Here, though, is where the two stories diverge. A. T. Stewart’s fixed prices touched off an enduring revolution, but Pierre Omidyar’s big idea hasn’t stuck. Today, auctions are a smaller portion of ecommerce than they were in 2001, and even on eBay they are a dwindling, if still important, part of the business: They now account for just 31 percent of all sales on the site and are no longer at the heart of the company’s business model. Dane Glasgow, vice president of global product management at eBay, told me that “eBay does not have a selling format of choice. We’re indifferent to format.” This creates, to be sure, something of a dilemma for the company, since customers very much associate it with auctions. But as a corporation, eBay is now remarkably diversified, making money through its ticket reseller, StubHub; its bargain deals site, Half.com; and especially through PayPal, the preeminent online-payments system that last year posted a staggering $3.4 billion in revenue and is expected to do twice that by 2013. And on the eBay site itself, where tens of billions of dollars in goods change hands every year, the majority are sold through Buy It Now, a button that makes an eBay transaction similar to a purchase from Amazon.com or any other online store—with a fixed price that would make A. T. Stewart proud.

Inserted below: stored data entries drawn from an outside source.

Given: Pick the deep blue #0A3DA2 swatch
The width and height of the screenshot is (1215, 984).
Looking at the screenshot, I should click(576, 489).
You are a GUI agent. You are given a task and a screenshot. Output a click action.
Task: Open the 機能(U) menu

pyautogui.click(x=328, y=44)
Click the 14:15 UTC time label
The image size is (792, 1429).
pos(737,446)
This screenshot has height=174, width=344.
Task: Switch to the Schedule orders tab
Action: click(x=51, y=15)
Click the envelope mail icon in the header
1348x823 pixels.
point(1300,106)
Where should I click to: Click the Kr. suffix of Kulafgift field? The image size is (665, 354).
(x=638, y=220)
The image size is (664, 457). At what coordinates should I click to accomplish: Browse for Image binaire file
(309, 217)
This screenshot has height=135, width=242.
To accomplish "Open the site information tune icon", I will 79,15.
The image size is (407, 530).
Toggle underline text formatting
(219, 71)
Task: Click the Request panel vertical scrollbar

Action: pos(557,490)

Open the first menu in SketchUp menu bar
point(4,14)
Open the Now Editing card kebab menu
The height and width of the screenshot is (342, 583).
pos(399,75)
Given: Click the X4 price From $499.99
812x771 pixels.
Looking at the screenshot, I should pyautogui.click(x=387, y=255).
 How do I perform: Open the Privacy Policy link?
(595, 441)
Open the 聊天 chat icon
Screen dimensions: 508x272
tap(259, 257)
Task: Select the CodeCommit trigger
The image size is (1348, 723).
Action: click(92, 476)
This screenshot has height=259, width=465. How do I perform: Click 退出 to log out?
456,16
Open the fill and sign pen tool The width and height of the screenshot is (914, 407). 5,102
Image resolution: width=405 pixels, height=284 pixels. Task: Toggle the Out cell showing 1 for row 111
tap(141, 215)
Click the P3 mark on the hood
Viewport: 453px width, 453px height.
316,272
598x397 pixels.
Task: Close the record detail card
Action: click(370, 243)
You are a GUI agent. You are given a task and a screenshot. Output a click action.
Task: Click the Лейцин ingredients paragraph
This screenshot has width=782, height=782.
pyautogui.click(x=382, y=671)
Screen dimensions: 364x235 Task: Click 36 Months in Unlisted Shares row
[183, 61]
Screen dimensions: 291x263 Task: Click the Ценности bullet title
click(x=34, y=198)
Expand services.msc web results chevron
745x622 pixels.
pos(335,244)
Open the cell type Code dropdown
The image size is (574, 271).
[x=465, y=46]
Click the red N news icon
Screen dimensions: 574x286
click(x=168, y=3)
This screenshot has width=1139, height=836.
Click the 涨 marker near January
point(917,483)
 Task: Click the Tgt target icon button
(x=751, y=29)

It isn’t that auctions are going to disappear anytime soon, either from eBay or the broader online shopping ecosystem—for certain categories, they’re still common and valuable (80 to 85 percent of eBay’s used-car listings, for instance, are auctions), and eBay still handles millions of auctions annually. But today online auctions are a niche service, whereas a decade ago it seemed to many as if they were going to transform the way everything was bought and sold. Pattie Maes of MIT’s Media Lab prophesied the disappearance of fixed prices, just as Jay Walker of Priceline.com—which pioneered the use of reverse auctions for consumers—insisted that price tags on things like books were going to become a thing of the past. Some investment bankers caught the bug: Bill Hambrecht, formerly chair of boutique bank Hambrecht & Quist, believed he would democratize IPOs through the use of auctions, and he even comanaged Google’s IPO on this basis. As The Economist described it in 2000, people saw the Internet “creating the possibility of a permanent worldwide bazaar in which no prices are ever fixed for long, all information is instantly available, and buyers and sellers spend their lives haggling to try to get the best deals.”